Making your data center run efficiently is a top priority for your IT administrators. But what happens if a request for changes or additions to running applications comes in from an area of business? In most current data centers, IT administrators must take time away from more important projects to manually move resources around to accommodate these requests. And if storage and other resources had been previously set aside to accommodate fluctuation in business demand, a percentage of your data center is always underutilized – and this can continue to add up.
Since 2010, Dell has offered Advanced Infrastructure Manager (AIM) as a rapid workload mobility and recovery management solution that works across heterogeneous, physical and virtual data centers. In this Q&A with Aaron Prince and Consuelo Ortiz, part of the Dell Virtualization Solutions marketing team, they discuss how Dell is continuing to enhance AIM’s dynamic provisioning impact and expand on other features with today’s release of Dell AIM 3.4.2.
Q: Since its initial release, how has the solution evolved?
A. AIM has focused on becoming more scalable and flexible as it has evolved from release to release. We now share all of the functionality that is in our own console through web service APIs to allow other software and tools to interact with AIM. Our own console has also been evolving to scale to larger environments and be simpler and more intuitive to interact with. And as always, we have been adding support for a wide range of multi-vendor hardware to make sure AIM stays heterogeneous in the infrastructure it supports.
Q: For the global community, what makes this particular release important?
A: The most significant new feature in AIM 3.4.2 for the global community is localization of the AIM console. Now, AIM users will be able to work with the AIM console localized into French, German, Spanish, Portuguese, Japanese and Simplified Chinese.
Q: One of the key differentiators for Dell Virtual Integrated System (VIS), of which AIM is a key part, is its ability to work in multi-vendor data centers. How does Dell AIM continue and expand on partnerships?
A: Most recently, Dell released AIM integration packs for Microsoft System Center Orchestrator and BMC Atrium Orchestrator. These integration packs make AIM an integral part of both management ecosystems and allow customers to create run books, which contain instructions for automated tasks or processes, that bring all of the great AIM functionality into their existing tools and processes. A run book can be triggering AIM functionality while logging all of the changes, updating databases and sending emails or filing trouble tickets automatically. This extends the benefits of AIM as well as makes it easily fit into your compliance and logging requirements.
Q: With the industry moving toward public, private and hybrid clouds, how does AIM help businesses create and manage their cloud?
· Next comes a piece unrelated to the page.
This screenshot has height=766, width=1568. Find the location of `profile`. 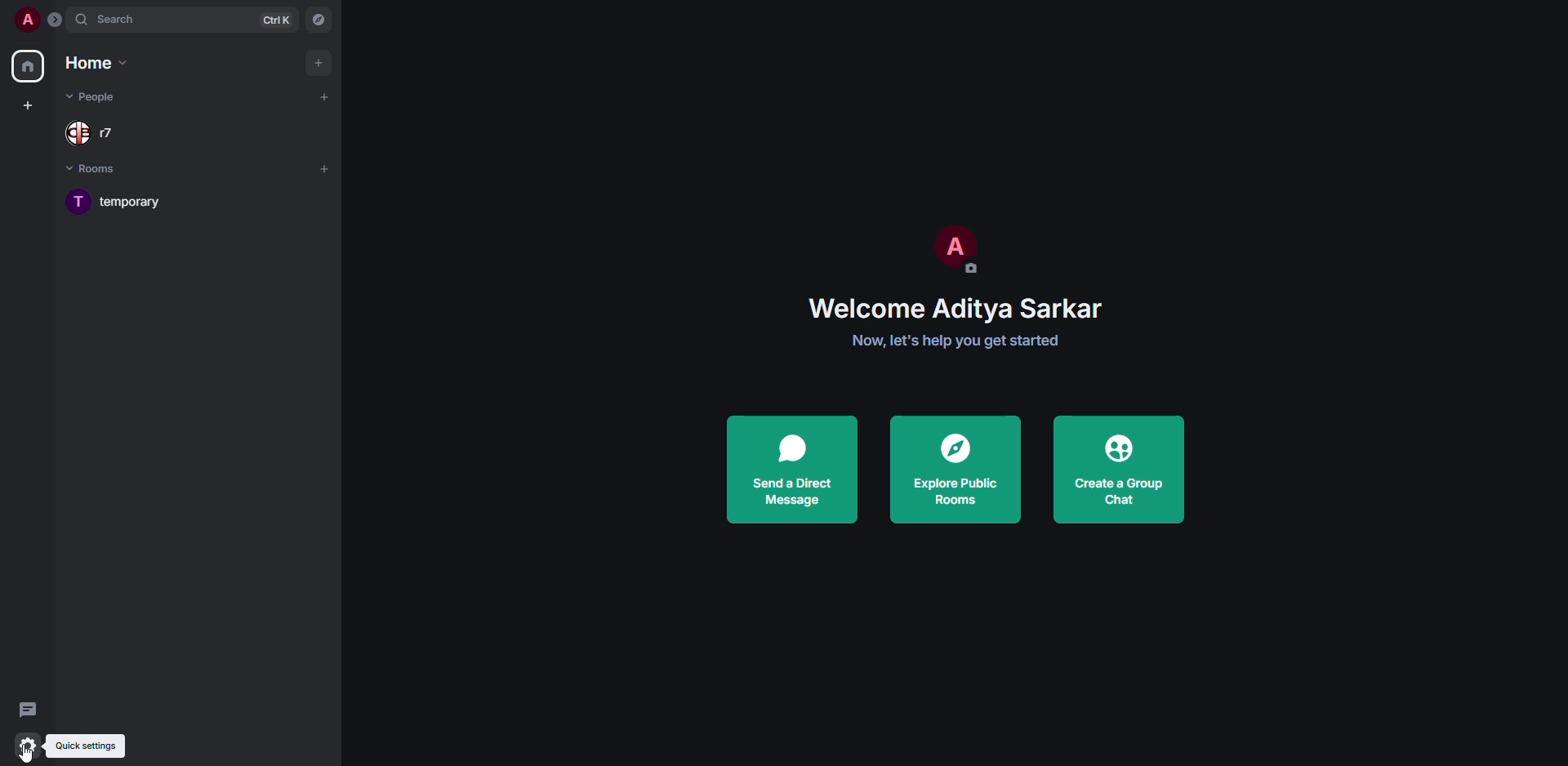

profile is located at coordinates (27, 19).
A: AIM helps build a private cloud in a customer’s existing infrastructure, as well as keeps adding value as they grow their environment. We work with multiple vendors of server, storage, networking and hypervisors to build a private cloud that is built with best of breed components and avoids vendor lock in. Having a multi-vendor infrastructure, that is also a mixture of physical and virtual, gives a customer a flexible and powerful cloud that can adapt to changing business needs and make sure the right workload is running in the right place.
Q: With all these enhancements, what characteristics will AIM maintain?
A: AIM will always maintain its focus on being open, flexible and heterogeneous. We work with standard protocols in our communication with the infrastructure being managed, allowing a best of breed heterogeneous environment that meets customer needs. We also allow many configuration options to customize how AIM is configured to ensure that it is always functioning the way that the customer needs it to be, and not dictating how it must be used.